This archive report was first published on 10 June 2020.

Kenya Railways' failure to pay Sh38 billion to Africa Star Railway Operation Company Ltd, a Chinese firm contracted to operate the trains, has put the services of the standard gauge railway (SGR) at risk.

According to the National Assembly's Budget and Appropriations Committee, the unpaid bills have accumulated to Sh38 billion, which could force the operator to pull out of the daily operations of the project.

Kenya Railways has disputed the pending bills claims by Africa Star, which has been operating the VIP passenger trains since May 2017. The contract between Kenya Railways and Africa Star requires Kenya Railways to pay the maintenance fees, but Africa Star can only foot repair bills of less than Sh100,000.

The Sh38 billion in pending bills add to the Sh420 billion that Kenya borrowed to build the modern line from Mombasa to Nairobi and purchase of engines and coaches.
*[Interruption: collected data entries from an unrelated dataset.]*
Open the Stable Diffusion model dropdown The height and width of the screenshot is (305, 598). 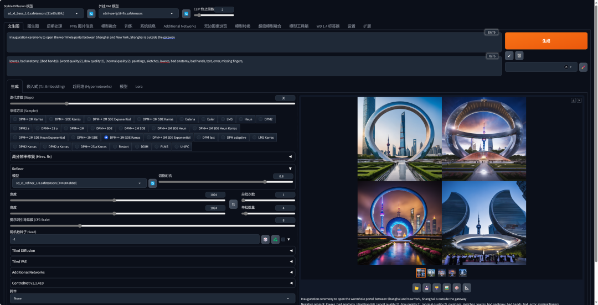[44, 13]
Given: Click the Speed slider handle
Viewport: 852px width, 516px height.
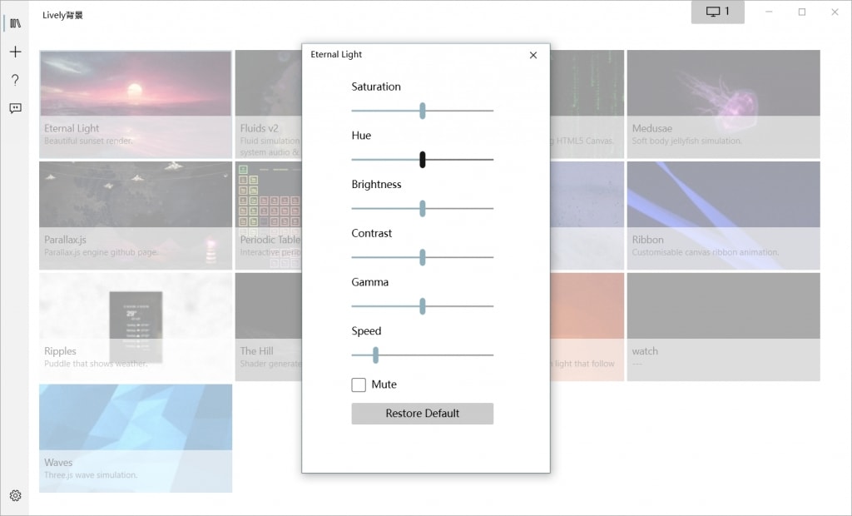Looking at the screenshot, I should 376,355.
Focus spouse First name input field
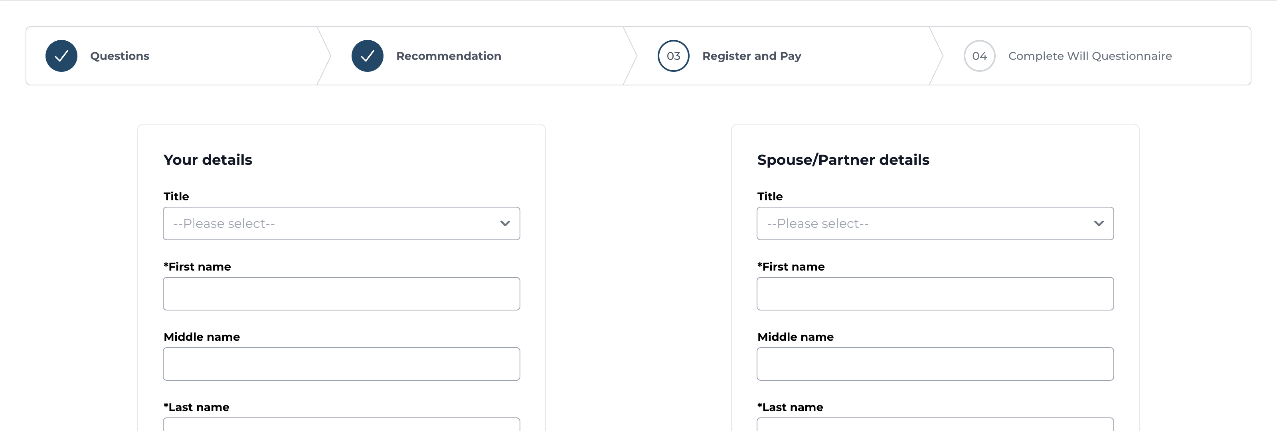This screenshot has height=431, width=1277. [x=935, y=294]
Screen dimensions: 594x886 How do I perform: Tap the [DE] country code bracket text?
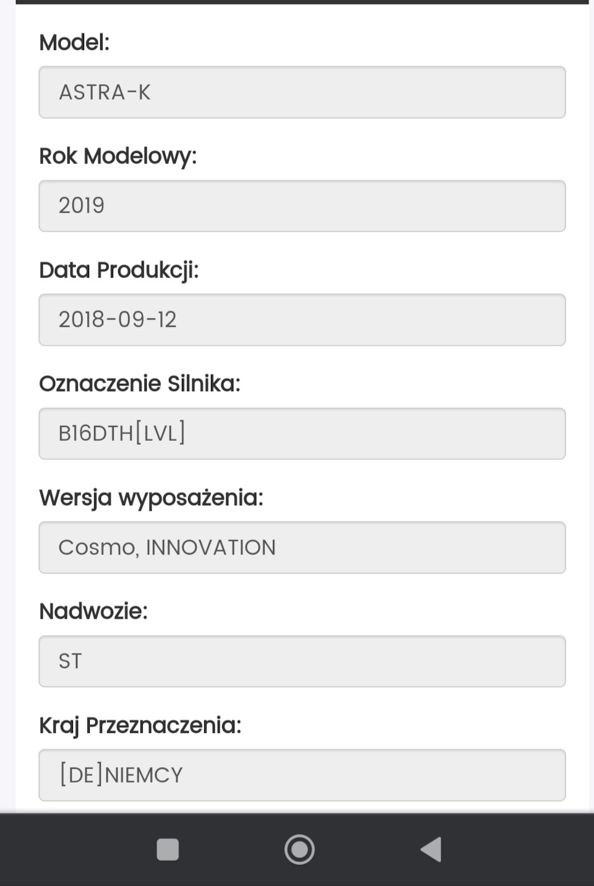81,775
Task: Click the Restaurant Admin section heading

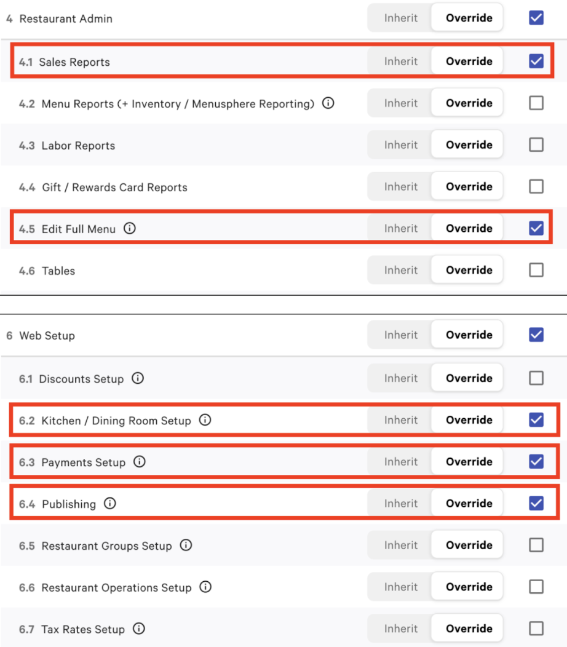Action: 66,18
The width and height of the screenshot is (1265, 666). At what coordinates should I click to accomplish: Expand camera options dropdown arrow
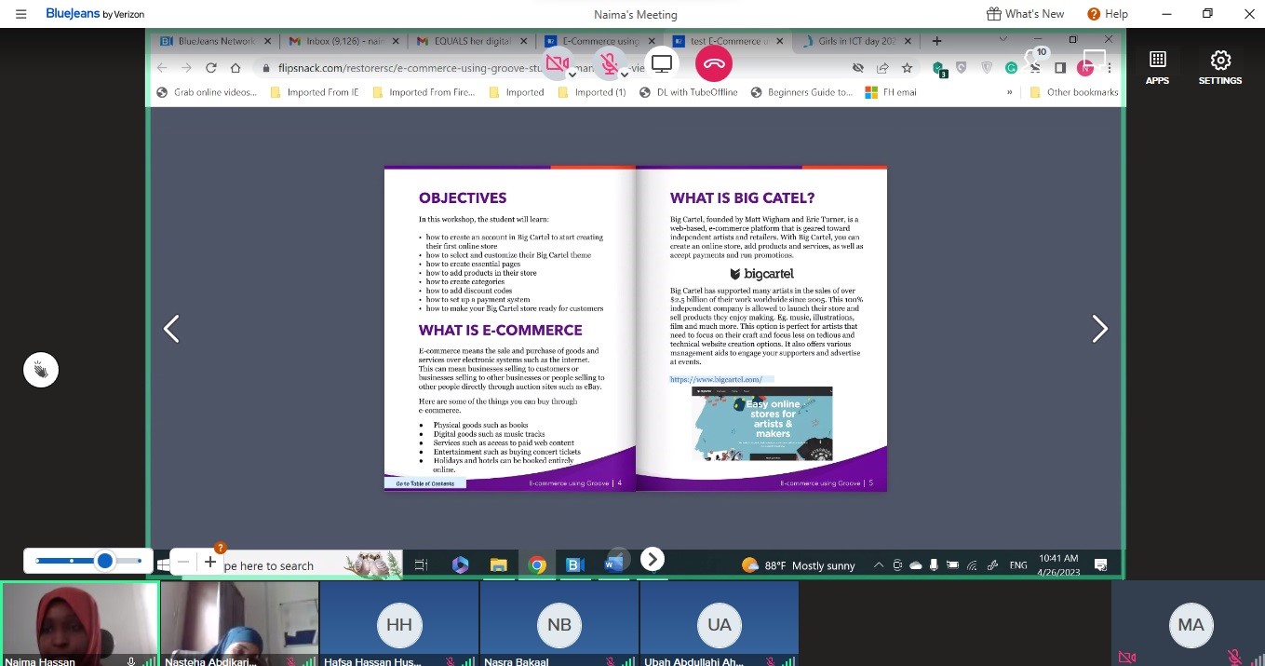click(573, 75)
Kenya Railways has also increased passenger fares from Sh700 to Sh1,000 for first class travellers in 2018 in an effort to shore up the trains' revenues. However, the revenues have fallen by eight percent in the four months to April from similar period last year.

On June 10, 2020, Transport and Infrastructure Secretary James Macharia defended the cargo transport directive, saying it was meant to improve efficiency at the port in line with international requirements.